## 読解用の文章
........

室内にあるほとんどのライトを消しての釣りなので、びっくりするくらい何も見えない。でもこの暗さがワクワク感を増幅させる。 そういえば私は夜釣りが大好きだったんだということを、久しぶりに暗闇の中で竿を出して思い出した。 デジカメの夜景モードで撮影。肉眼だとほぼ真っ暗です。
店長の選曲であろう B'z や yui などの J-POP が流れる中、暗闇で竿先の光だけを見つめるという、現実からかなり乖離した世界。
「指先で送るキミへのメッセージ」ではなく、「竿先が送る僕へのメッセージ」を静かに待つ。 これが貸し竿にセットされている標準の仕掛け。ハリはカエシのないものを使う。
ウキは使わずに、竿先に光るやつを付けて、それでアタリをとるのだ。
竿は手に持たないで、置いておくのがいいらしい。
こんな感じで竿先の光をじっと見つめる訳です。
自然界での釣りとは違って、思いっきり人工的な空間なのだが、真っ暗で景色が見えないので、明るかった時の釣り堀っぽさは感じない。
もはやこの時間のこの場所は、釣り堀を超えた何かであるとすら言えよう。 なんといきなり釣れてしまった!一通りの撮影を終えて、とりあえずエサでもチェックしてみようかと竿先を上げてみると、なんといきなり重いじゃないですか。

........

## 問題と課題
**1)** 夜の釣り堀についての文章から、「店長の選曲であろう B'z や」で始まり「こんな感じで竿先の光をじっと見つめる訳です。」で終わる部分を一字も変えずに書き写してください。
**2)** 夜の釣り堀で竿を出す様子を描いた文章を、最後の文の後から書き継いでください。

## データの内容
........

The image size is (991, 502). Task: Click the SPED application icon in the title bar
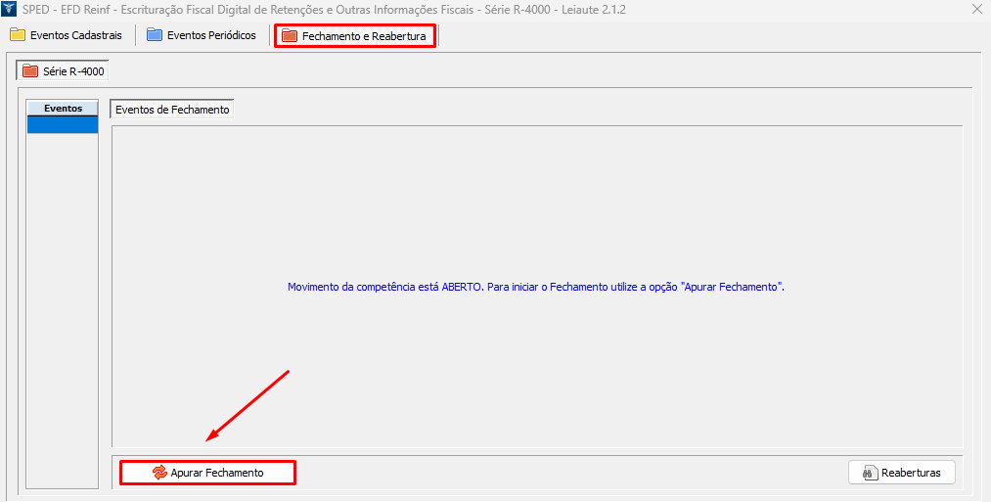point(10,10)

........

## 課題別の解答
**1)**
店長の選曲であろう B'z や yui などの J-POP が流れる中、暗闇で竿先の光だけを見つめるという、現実からかなり乖離した世界。
「指先で送るキミへのメッセージ」ではなく、「竿先が送る僕へのメッセージ」を静かに待つ。 これが貸し竿にセットされている標準の仕掛け。ハリはカエシのないものを使う。
ウキは使わずに、竿先に光るやつを付けて、それでアタリをとるのだ。
竿は手に持たないで、置いておくのがいいらしい。
こんな感じで竿先の光をじっと見つめる訳です。

**2)**
まさかと思いつつリールを巻くと、間違いなく重い。しかも魚が引っ張る感じではなく、なにか固い物体を持ち上げている感じ。そしてビンビンという重量級のエビキックが伝わってきた! うおー、まったく水中の様子が見えないけれど、これはオマールエビに間違いないだろう。今までに感じたことのない釣り味だ。 あとはこの獲物を水面まで引き上げて網ですくえばいいのだが、水槽が真っ暗なのでこれが一苦労。水面をライトで照らすのは禁止なので(エビが食わなくなると嫌う人もいるから)、うっすらと見える波紋だけを頼りに、その下へ網をすくい入れるのだが、これが外しまくって焦る。瞳孔よ、もっと開け! うっかりすると網の枠でエビを叩き落としそうになるという緊張感の中、4回目のチャレンジでどうにか竿に掛かった重みを網の中へと移すことに成功! よっしゃー!
オマールエビという生き物がどんな姿なのかよく知らなかったのだが、イメージ的に似ているイセエビと比べると、断然ザリガニの方が近いシルエットで驚く。
そしてザリガニっぽいのに、ばかでかい。これぞザリガニ界の大親分である。まったく現実感がなくて素晴らしい。 幼稚園児の頃に恐る恐る掴んだマッカチン(でかいアメリカザリガニ)の感覚を思い出す巨大なボディ。
輪ゴムで封印されたハサミを振り上げるオマールエビ。このポーズこそがまさにザリガニっぽい。
すごい、本当に釣れてしまったぞ、オマールエビが。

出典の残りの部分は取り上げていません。